*Supplied material*
_____
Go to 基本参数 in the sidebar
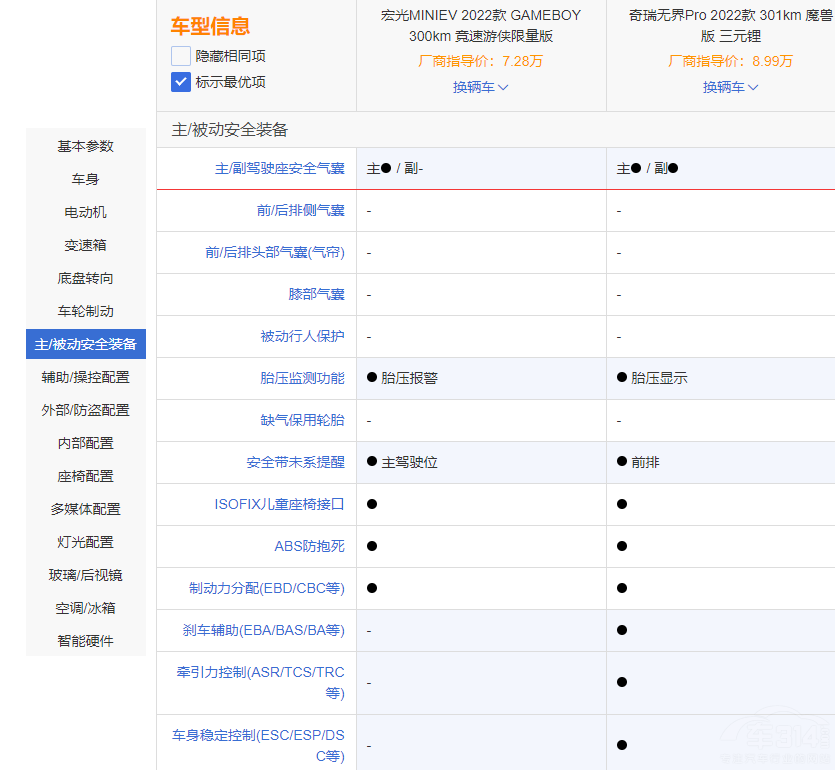The height and width of the screenshot is (770, 835). click(86, 146)
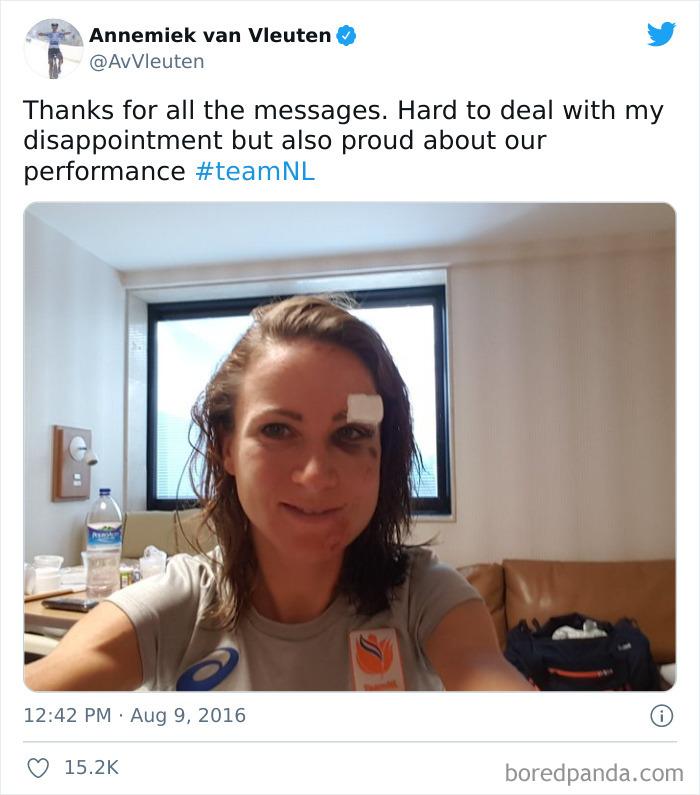This screenshot has width=700, height=795.
Task: Like the tweet with the heart icon
Action: point(38,768)
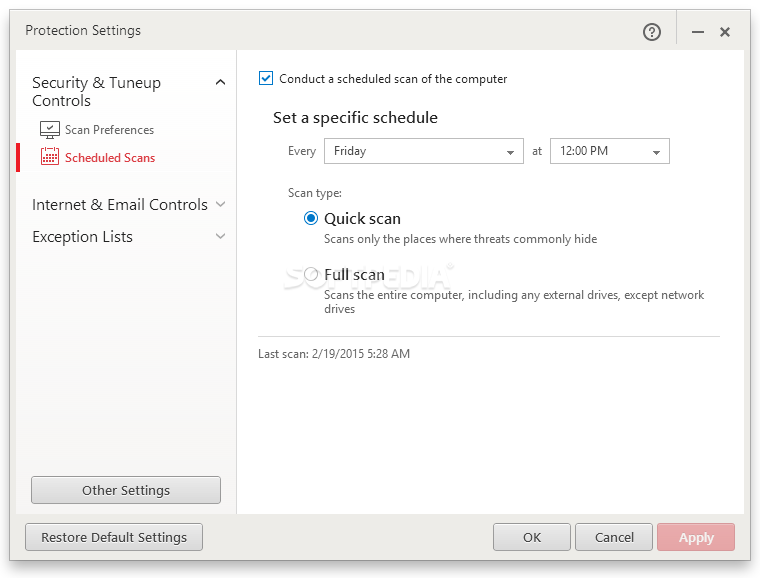This screenshot has height=578, width=760.
Task: Uncheck Conduct a scheduled scan checkbox
Action: pyautogui.click(x=266, y=78)
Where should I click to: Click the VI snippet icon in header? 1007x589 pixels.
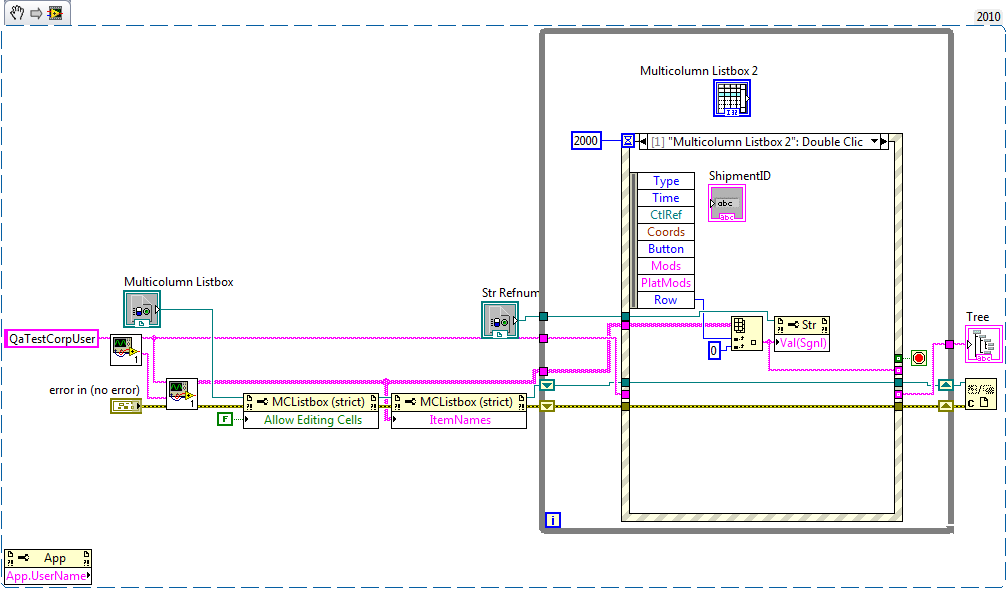pyautogui.click(x=54, y=13)
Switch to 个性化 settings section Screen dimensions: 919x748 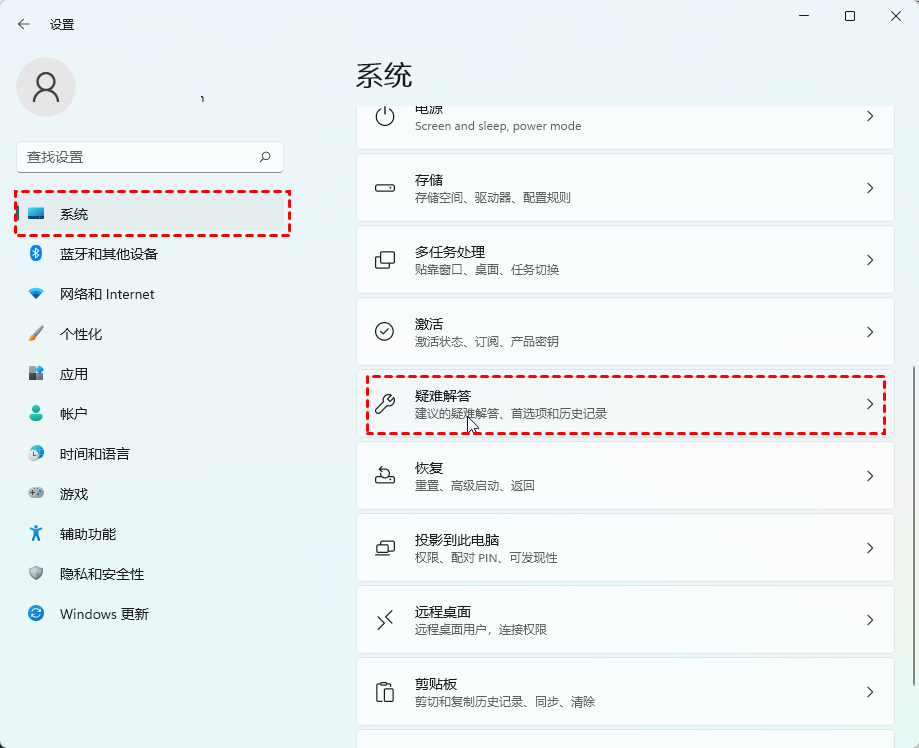pos(81,334)
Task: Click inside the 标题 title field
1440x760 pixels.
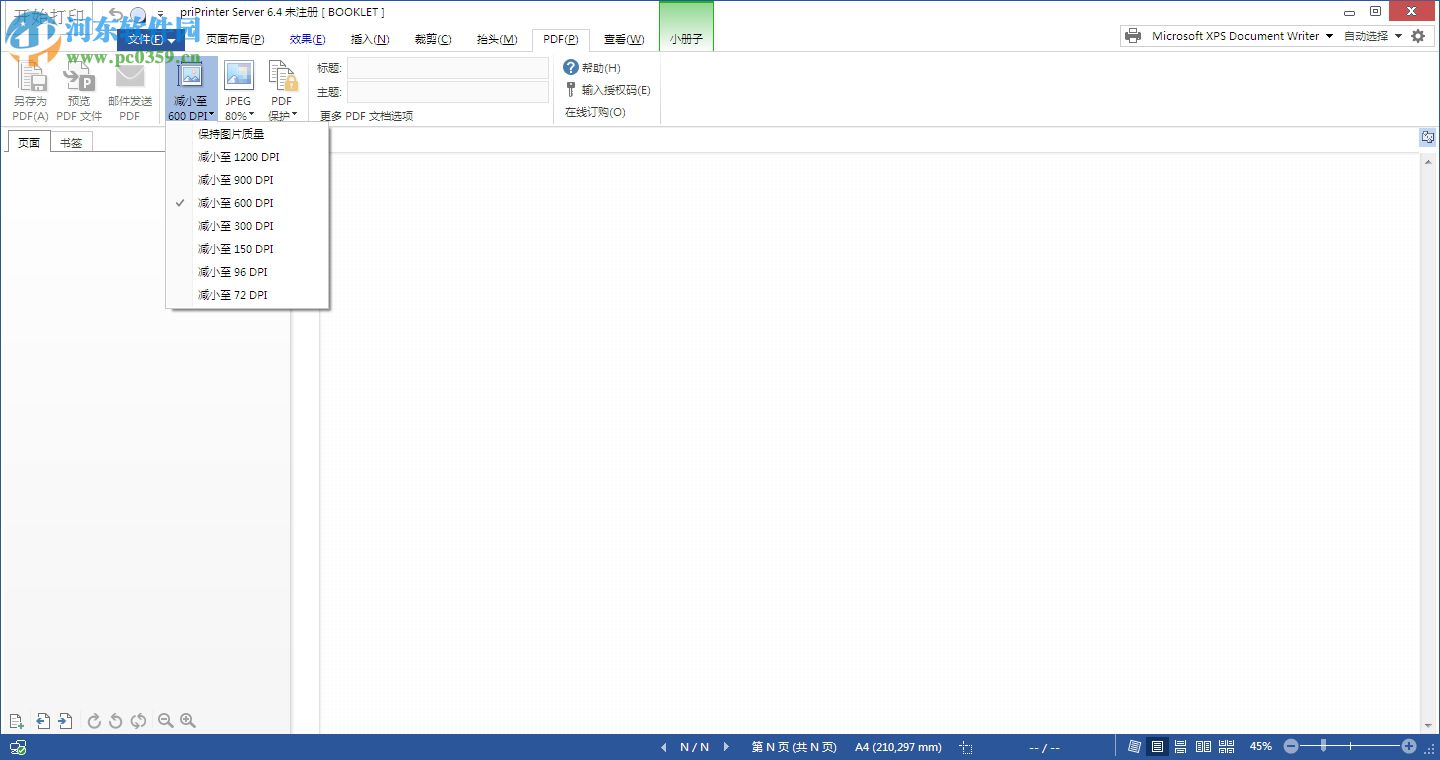Action: pyautogui.click(x=447, y=67)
_____
*Exercise aim*
Retype, word for word, only the line holding "Task: Click inside the 标题 title field" and the lines after it through the final line of the listing above, and leave every picture out.

*Exercise response*
Task: Click inside the 标题 title field
1440x760 pixels.
Action: pyautogui.click(x=447, y=67)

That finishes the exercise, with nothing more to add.